This book is dedicated to the Yezidi martyrs.

PEACOCK

ANGEL

"If as some Yezidis maintain, we are all angels enjoying a temporary existence as men and women, we need no rulers, regulations, or exoteric religions. In Peacock Angel a lifelong defender of anarchism blends poetry, erudition, and spiritual insight to honor this misunderstood and persecuted group, perhaps our closest link with the primordial tradition itself."

JOSCELYN GODWIN, AUTHOR OF MYSTERY RELIGIONS IN THE ANCIENT WORLD

"Peacock Angel penetrates the esoteric secrets of Yezidi spirituality. The Yezidi, who believe they are followers of the oldest of religions, likely go back more than 10,000 years. Wilson explores Yezidism as a pure religion that rejects the law in order to be free to choose religious spontaneity, freedom, and passion: the way to be mad for God. Delving into their oral and shamanic roots, Wilson shows how the Yezidi ferociously practiced their love of the divine. This lovely book is a pearl of wisdom that reveals the Yezidi passion to know God in our soulless world. A must-read for spiritual seekers in our times."

BARBARA HAND CLOW, AUTHOR OF AWAKENING THE PLANETARY MIND AND THE MIND CHRONICLES

Only the heterodox intellect of Peter Lamborn Wilson could expose the deeper truth behind today’s tragic headlines: that one of the world’s most brutally persecuted religious sects, the Yezidis—reduced by the thoughtless to be worshippers of a Satan that the thoughtless neither understand nor wish to understand—may hold the key to the revitalization of didactic religion. As Wilson’s enthralling arcanum reveals, the question is less whether the Yezidis can survive but whether we can survive without them.

MITCH HOROWITZ, PEN AWARD–WINNING AUTHOR OF OCCULT AMERICA, THE MIRACLE CLUB, AND UNCERTAIN PLACES

ACKNOWLEDGMENTS

Thanks especially to Charles Stein, my collaborator and also an editor of this book. Also, to Mark Amaru Pinkham, Bishop Mark Aelred Sullivan, Bob Podgursky, Erik Davis, Martin van Bruinessen, Raymond Foye, Ed Sanders, T. J. J. Altizer, Jim Fleming, D. Levi Strauss, Susan Meiselas, David Larsen, Richard Grossinger, and to the Interlibrary Loan Department of the Woodstock (NY) Public Library—sine qua non.

NOTE ON TRANSLITERATIONS

In this book words from Kurdish, Persian, Arabic, Syriac, and other languages appear, and within quotations from other writers various systems of transliteration are used. Rather than attempting any scientific and unified system(s), I have avoided diacritical marks and approximated pronunciations, favoring Kurdish where possible (e.g., feqir and not faqīr). Some words appear in a variety of spellings (due to differing transliteration systems used in various sources). Scholars will recognize the words, and others presumably won’t care.

CONTENTS

Preface: Who Are the Yezidis?

Introduction

Chapter 1. Books

Chapter 2. Cosmogony

Chapter 3. The Delirium of Origins

Chapter 4. Sheikh Adi and the Sufis

Chapter 5. The Redemption of Satan

Chapter 6. Angelology

Chapter 7. Ritual

Chapter 8. Symbolique

Chapter 9. Color and Alchemy

Chapter 10. Esoteric Antinomianism

Chapter 11. Legend and Life of the Caliph Yazid ibn Mu‘awiya

Chapter 12. Poems of the Caliph Yazid

Appendix: India

Endnotes

Bibliography

Index

PREFACE

WHO ARE THE YEZIDIS?

┄┄┄┄┄┄┄┄┄┄┄┄┄┄┄┄┄┄┄┄

_Set task 1_
Write out the stretch of the Peacock Angel front matter from "MITCH HOROWITZ, PEN" through "Library—sine qua non.", word for word.
_Set task 2_
Answer these from the Peacock Angel front matter:
(a) Who is thanked as both collaborator and an editor of the book?
(b) Which language does the note on transliterations favor where possible?
(c) What is the title of Chapter 4?
The data that follows has no connection to the text above.

_Provided data_
┄┄┄┄┄┄┄┄┄┄┄┄┄┄┄┄┄┄┄┄

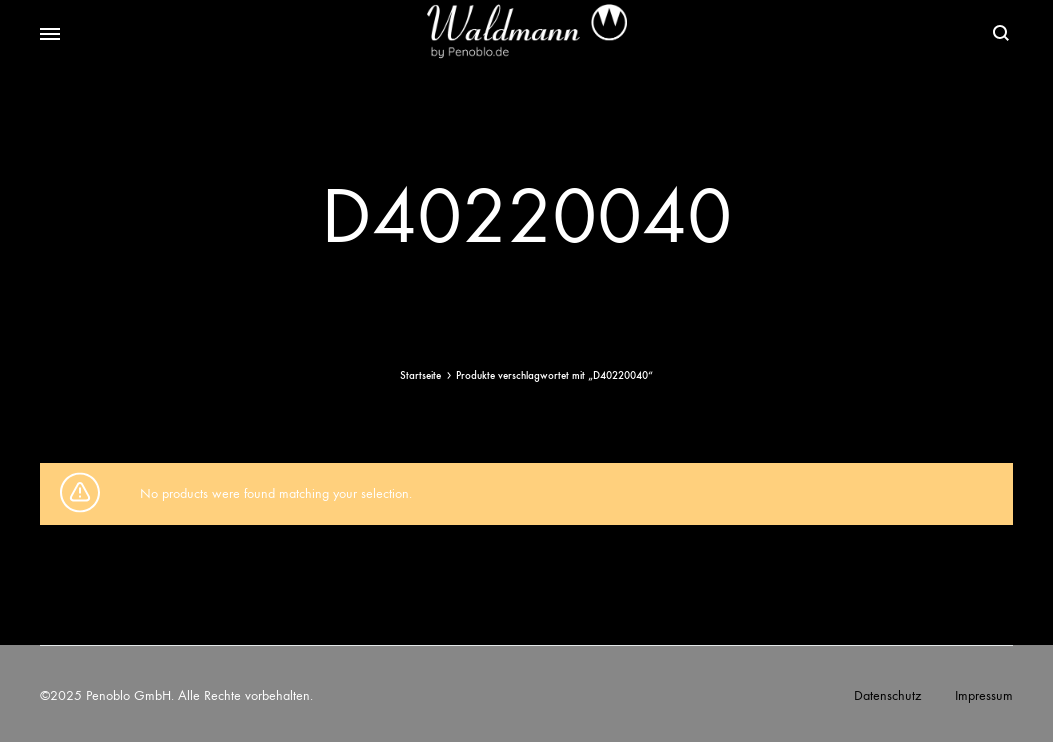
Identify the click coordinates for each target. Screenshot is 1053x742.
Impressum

┄┄┄┄┄┄┄┄┄┄┄┄┄┄┄┄┄┄┄┄

_Complete output 1_
MITCH HOROWITZ, PEN AWARD–WINNING AUTHOR OF OCCULT AMERICA, THE MIRACLE CLUB, AND UNCERTAIN PLACES

ACKNOWLEDGMENTS

Thanks especially to Charles Stein, my collaborator and also an editor of this book. Also, to Mark Amaru Pinkham, Bishop Mark Aelred Sullivan, Bob Podgursky, Erik Davis, Martin van Bruinessen, Raymond Foye, Ed Sanders, T. J. J. Altizer, Jim Fleming, D. Levi Strauss, Susan Meiselas, David Larsen, Richard Grossinger, and to the Interlibrary Loan Department of the Woodstock (NY) Public Library—sine qua non.

_Complete output 2_
(a) Charles Stein
(b) Kurdish
(c) Sheikh Adi and the Sufis